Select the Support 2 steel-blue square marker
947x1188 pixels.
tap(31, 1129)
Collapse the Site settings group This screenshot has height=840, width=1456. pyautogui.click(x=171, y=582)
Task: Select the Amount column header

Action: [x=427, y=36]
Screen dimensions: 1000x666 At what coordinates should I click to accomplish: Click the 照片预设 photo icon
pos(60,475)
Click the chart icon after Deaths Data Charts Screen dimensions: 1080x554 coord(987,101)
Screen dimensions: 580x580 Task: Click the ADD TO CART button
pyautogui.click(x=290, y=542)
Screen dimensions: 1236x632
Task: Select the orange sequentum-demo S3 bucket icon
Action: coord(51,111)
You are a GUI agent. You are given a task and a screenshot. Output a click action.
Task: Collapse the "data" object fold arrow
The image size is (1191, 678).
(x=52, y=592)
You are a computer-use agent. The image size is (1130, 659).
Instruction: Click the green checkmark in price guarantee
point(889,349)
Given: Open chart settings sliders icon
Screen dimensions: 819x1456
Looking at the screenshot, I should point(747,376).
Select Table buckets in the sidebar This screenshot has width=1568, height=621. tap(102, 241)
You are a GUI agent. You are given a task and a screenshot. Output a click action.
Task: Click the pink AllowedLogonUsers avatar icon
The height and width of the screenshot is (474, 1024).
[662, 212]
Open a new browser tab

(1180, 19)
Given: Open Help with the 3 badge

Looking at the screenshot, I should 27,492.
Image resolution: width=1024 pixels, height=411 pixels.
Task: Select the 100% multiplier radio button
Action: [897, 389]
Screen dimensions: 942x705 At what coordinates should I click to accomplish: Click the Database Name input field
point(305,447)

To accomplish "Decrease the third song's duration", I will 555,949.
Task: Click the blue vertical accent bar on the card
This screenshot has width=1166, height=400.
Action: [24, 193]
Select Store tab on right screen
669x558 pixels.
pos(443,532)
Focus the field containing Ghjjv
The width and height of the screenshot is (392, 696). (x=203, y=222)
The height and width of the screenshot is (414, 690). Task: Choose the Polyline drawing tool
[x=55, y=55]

▶ [Work item]: Nothing in the data may differ; print all of it exactly as written.

▶ [Task response]:
Select the Support 2 steel-blue square marker
947x1188 pixels.
tap(31, 1129)
Collapse the Site settings group This screenshot has height=840, width=1456. pyautogui.click(x=171, y=582)
Task: Select the Amount column header

Action: [x=427, y=36]
Screen dimensions: 1000x666 At what coordinates should I click to accomplish: Click the 照片预设 photo icon
pos(60,475)
Click the chart icon after Deaths Data Charts Screen dimensions: 1080x554 coord(987,101)
Screen dimensions: 580x580 Task: Click the ADD TO CART button
pyautogui.click(x=290, y=542)
Screen dimensions: 1236x632
Task: Select the orange sequentum-demo S3 bucket icon
Action: coord(51,111)
You are a GUI agent. You are given a task and a screenshot. Output a click action.
Task: Collapse the "data" object fold arrow
The image size is (1191, 678).
(x=52, y=592)
You are a computer-use agent. The image size is (1130, 659).
Instruction: Click the green checkmark in price guarantee
point(889,349)
Given: Open chart settings sliders icon
Screen dimensions: 819x1456
Looking at the screenshot, I should point(747,376).
Select Table buckets in the sidebar This screenshot has width=1568, height=621. tap(102, 241)
You are a GUI agent. You are given a task and a screenshot. Output a click action.
Task: Click the pink AllowedLogonUsers avatar icon
The height and width of the screenshot is (474, 1024).
[662, 212]
Open a new browser tab

(1180, 19)
Given: Open Help with the 3 badge

Looking at the screenshot, I should 27,492.
Image resolution: width=1024 pixels, height=411 pixels.
Task: Select the 100% multiplier radio button
Action: [897, 389]
Screen dimensions: 942x705 At what coordinates should I click to accomplish: Click the Database Name input field
point(305,447)

To accomplish "Decrease the third song's duration", I will 555,949.
Task: Click the blue vertical accent bar on the card
This screenshot has width=1166, height=400.
Action: [24, 193]
Select Store tab on right screen
669x558 pixels.
pos(443,532)
Focus the field containing Ghjjv
The width and height of the screenshot is (392, 696). (x=203, y=222)
The height and width of the screenshot is (414, 690). Task: Choose the Polyline drawing tool
[x=55, y=55]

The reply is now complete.